JScrollPane uses the preferred size of its viewport view, not the "actual" size. Your panel has a preferred size of 0x0 as it has no layout manager to automatically calculate it. If you really want to continue using a null layout manager (which I do not recommend), then use setPreferredSize to set it explicitly.
There are also three problems with your paintComponent method:
1) It's public while it should remain protected.
2) The first call should be super.paintComponent(g); but that's missing.
3) You're modifying the frame (removing a component, repositioning that component, adding it again) from the method. You really, really shouldn't. First of all, the adding and removing is completely unnecessary if you only need to set the bounds. This should be done from the actionPerformed method itself.

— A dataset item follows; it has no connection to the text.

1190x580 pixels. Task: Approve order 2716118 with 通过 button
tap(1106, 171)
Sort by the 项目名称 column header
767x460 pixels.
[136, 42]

After a quick glance, apart from still setting the bounds in the paintComponent method I don't see much wrong. You do have several calls to setSize in your actionPerformed method, of which only the very last one will be effective; the ones before that will be caused to be discarded because of the last one.
Rob Spoor wrote:After a quick glance, apart from still setting the bounds in the paintComponent method I don't see much wrong. You do have several calls to setSize in your actionPerformed method, of which only the very last one will be effective; the ones before that will be caused to be discarded because of the last one.
I have solved the problem. Your suggession was useful. Thanks for that. I used setsize multiple times to refresh the frame. Because if i didn't write it I need to do it manually by resizing window.